いや、俺の指示がなければ動かなかっただろうから、最悪の事態は回避できたか……? けれど目の前のマーシャのことを見ていると、「陛下はああ言っているが、何か遠謀を抱いているに違いない」とか言ってさらなる準備をしていたかもしれない。
……俺、単に同胞を救っていただけなんだけどなあ。
「あー、マーシャ。大変失望させるようで悪いけど、俺は世界征服なんて望んでいない。
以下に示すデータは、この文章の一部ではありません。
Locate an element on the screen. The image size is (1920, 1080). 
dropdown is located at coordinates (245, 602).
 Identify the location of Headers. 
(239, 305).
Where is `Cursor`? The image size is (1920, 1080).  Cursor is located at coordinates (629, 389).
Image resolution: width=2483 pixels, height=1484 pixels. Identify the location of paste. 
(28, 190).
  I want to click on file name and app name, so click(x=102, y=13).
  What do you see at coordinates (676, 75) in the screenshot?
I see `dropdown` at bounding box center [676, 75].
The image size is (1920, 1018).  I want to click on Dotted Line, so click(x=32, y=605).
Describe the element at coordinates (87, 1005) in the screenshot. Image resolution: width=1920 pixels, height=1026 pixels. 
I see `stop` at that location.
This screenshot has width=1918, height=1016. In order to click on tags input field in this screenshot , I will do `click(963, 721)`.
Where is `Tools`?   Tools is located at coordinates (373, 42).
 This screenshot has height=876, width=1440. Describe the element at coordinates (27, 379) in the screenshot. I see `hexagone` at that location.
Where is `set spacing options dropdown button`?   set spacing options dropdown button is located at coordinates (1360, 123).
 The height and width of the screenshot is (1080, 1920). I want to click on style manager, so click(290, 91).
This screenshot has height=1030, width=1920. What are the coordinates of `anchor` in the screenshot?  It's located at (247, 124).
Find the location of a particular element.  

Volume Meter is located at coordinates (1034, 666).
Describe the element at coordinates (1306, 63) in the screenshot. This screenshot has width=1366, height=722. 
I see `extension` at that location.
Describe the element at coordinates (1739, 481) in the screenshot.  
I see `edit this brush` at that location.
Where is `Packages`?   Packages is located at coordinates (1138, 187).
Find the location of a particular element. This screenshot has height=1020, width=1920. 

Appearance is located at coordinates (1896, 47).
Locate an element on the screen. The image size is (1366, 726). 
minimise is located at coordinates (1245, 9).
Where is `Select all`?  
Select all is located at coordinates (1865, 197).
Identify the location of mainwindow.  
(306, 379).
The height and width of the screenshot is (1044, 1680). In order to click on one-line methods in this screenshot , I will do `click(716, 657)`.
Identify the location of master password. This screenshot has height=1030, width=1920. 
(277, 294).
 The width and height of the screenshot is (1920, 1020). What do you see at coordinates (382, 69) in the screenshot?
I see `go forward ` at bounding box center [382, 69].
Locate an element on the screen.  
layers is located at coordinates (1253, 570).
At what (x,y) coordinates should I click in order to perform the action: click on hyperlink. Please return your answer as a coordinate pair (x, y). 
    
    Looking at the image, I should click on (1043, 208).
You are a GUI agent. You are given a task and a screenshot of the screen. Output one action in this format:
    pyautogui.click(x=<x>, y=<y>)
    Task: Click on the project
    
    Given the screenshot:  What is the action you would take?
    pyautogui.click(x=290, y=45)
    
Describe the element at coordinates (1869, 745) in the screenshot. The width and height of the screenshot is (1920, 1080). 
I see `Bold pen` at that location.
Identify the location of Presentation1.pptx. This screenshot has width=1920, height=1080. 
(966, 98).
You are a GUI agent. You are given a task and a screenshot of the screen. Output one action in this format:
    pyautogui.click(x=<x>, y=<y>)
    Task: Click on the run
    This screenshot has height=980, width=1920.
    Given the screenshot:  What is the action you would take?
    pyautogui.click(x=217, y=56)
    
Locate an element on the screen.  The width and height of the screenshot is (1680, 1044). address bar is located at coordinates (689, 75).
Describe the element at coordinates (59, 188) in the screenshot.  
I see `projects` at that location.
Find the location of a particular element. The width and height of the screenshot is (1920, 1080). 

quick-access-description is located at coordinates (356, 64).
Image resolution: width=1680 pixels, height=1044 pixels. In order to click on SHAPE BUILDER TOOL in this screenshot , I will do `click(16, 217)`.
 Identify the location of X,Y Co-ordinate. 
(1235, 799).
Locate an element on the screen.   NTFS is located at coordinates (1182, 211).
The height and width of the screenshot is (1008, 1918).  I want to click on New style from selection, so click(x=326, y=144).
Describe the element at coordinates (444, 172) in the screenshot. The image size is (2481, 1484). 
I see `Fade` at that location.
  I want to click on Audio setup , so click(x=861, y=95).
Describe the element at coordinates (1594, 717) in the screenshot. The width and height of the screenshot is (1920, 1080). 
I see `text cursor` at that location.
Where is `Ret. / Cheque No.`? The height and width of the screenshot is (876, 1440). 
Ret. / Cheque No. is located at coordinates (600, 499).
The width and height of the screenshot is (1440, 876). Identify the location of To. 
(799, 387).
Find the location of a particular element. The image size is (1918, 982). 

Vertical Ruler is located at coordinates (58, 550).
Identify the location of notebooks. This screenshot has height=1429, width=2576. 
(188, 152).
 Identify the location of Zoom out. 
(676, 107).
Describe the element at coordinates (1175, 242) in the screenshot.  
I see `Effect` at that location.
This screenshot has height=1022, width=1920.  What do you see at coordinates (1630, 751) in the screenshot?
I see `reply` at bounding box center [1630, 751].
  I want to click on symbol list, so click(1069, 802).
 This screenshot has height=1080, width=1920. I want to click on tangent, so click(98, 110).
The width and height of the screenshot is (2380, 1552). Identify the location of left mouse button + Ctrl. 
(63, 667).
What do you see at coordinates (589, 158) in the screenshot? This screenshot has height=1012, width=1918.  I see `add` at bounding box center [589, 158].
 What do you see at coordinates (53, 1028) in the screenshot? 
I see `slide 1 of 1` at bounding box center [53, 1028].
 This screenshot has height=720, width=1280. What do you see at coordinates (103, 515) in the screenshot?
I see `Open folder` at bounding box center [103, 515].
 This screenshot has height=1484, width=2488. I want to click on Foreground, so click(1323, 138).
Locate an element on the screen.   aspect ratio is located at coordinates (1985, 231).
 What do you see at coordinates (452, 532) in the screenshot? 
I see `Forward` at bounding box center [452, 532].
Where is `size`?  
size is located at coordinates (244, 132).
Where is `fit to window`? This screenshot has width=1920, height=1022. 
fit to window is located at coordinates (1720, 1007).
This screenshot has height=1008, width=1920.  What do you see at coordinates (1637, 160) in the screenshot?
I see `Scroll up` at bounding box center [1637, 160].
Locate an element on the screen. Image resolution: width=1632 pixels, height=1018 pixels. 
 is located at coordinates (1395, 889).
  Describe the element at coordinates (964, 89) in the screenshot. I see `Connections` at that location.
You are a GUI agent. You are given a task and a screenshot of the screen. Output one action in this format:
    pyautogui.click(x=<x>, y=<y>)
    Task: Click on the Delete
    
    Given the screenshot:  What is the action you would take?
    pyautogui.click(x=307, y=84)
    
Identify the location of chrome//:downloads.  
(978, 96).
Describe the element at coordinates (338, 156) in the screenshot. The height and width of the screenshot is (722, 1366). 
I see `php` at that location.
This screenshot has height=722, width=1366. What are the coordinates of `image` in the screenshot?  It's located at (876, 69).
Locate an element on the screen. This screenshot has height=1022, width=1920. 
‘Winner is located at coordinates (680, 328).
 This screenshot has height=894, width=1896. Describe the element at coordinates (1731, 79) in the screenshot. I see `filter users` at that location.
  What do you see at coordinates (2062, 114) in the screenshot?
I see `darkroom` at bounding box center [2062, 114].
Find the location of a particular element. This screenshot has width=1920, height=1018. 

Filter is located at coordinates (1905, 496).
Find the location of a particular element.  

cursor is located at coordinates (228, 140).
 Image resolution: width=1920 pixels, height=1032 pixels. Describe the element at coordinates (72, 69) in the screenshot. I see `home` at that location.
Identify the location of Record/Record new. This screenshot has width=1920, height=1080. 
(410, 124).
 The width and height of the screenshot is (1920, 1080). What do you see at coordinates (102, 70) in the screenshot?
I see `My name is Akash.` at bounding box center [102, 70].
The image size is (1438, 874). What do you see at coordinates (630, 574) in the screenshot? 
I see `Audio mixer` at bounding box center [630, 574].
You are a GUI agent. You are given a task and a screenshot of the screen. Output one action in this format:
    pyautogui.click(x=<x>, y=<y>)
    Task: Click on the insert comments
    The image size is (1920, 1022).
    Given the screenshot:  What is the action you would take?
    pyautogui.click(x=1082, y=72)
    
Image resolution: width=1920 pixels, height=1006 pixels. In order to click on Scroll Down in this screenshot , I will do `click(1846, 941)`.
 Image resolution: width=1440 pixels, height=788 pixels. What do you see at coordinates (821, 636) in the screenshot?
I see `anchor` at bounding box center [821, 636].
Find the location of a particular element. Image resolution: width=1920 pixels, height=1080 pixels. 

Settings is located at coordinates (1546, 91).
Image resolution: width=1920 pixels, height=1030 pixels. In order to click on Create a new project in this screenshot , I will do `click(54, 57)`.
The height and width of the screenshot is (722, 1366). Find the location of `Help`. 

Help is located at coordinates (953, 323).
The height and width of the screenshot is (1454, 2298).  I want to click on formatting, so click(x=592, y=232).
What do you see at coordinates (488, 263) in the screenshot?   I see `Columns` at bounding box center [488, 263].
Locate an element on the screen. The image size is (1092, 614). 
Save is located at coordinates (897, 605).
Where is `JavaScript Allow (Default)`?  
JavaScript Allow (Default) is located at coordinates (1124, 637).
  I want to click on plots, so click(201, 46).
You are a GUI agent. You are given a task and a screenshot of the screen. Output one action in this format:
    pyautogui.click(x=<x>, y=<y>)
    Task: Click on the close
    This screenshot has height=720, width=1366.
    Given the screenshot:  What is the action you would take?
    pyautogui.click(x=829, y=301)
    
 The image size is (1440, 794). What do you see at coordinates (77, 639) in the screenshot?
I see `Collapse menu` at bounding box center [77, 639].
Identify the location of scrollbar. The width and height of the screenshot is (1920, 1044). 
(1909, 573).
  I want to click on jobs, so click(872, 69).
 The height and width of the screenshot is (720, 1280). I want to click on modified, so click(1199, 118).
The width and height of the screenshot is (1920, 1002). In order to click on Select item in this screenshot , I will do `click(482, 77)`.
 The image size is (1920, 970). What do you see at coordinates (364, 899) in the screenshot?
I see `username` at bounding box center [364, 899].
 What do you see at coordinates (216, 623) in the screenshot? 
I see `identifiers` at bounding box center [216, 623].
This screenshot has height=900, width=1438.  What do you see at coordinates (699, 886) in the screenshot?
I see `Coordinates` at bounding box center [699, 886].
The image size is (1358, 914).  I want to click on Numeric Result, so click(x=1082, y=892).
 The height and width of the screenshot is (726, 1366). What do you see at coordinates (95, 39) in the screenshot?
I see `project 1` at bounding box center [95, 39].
オーテッドにその辺りの説明をしていなかったのは俺の落ち度だ」
「そ、そうなのですか……?」
「そうだ。で、本題に入る前に質問だ。現時点で人間に危害を加えたか?」
その質問にマーシャは首を左右に振り、
「私は城が陥落した後、ここに住み着き以来ほとんど屋敷から出ていません。連絡がとれる陛下の部下達も人目を忍ぶように隠れ、攻撃など仕掛けているケースは皆無です」
「そうか」
「……それをしていた場合、どうなさるおつもりだったのですか?」
マーシャの問いに俺は頬をかきながら、
「魔王は滅んでしまったが、最後の命令は生きていると思っている……それはつまり、命令違反だよな?」
マーシャの顔に緊張が走る。もし人に危害を加えていたらどうなっていたか。それを想像しているようだ。